■ **Work to complete**: Please list the elements of the diffusion model described in the passage below on community engagement and development thinking.

■ **Selected excerpt**:
----------------

As participation in development practice, community engagement has been shaped by dominant development thinking in its aim to maximize community capabilities and strengths as the building blocks of sustainable development (Taylor, Wilkinson and Cheers, 2008). Community engagement has been shaped by the three major development paradigms – modernization, dependency/structuralism and multiplicity. Kidd (1982) and Servaes (2008) argue that modernization principally was the dominant approach to viewing poverty and underdevelopment as the direct consequences of self-inflicted and traditional practices in the developing world. It was believed that the solution was civilizing and converting the developing world to look like the west, abandoning practices and approaches considered backward, and implementing strategies for rapid economic development (Asante, 1991; Deng, 1998; Kidd, 1982; Servaes, 2008).

The integration of communication in development was required to meet the larger ideological vision of modernizing the periphery (Lerner, 1959; Rogers, 1962, 1976, 1977; Schramm, 1964; Servaes, 2003, 2008). Mass media were perceived to have responsibility for social change, bringing new aspirations to communities and societies in order to help them achieve mobility and stability, which were considered necessary stages in the transition from old customs and behaviours to new practices and social relationships (Lerner, 1959). Rogers (1976, 1977) discusses a diffusion model with four main elements - innovation, communication channel, period, and social system - which focuses on understanding the social networks through which an innovation spreads among the members of a social system.

----------------

■ **Provided data**:
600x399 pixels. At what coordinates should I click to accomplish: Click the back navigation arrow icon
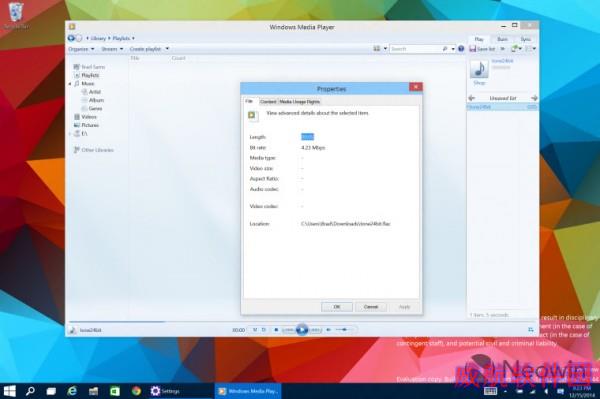coord(71,38)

----------------

■ **Task answer**:
- innovation
- communication channel
- period
- social system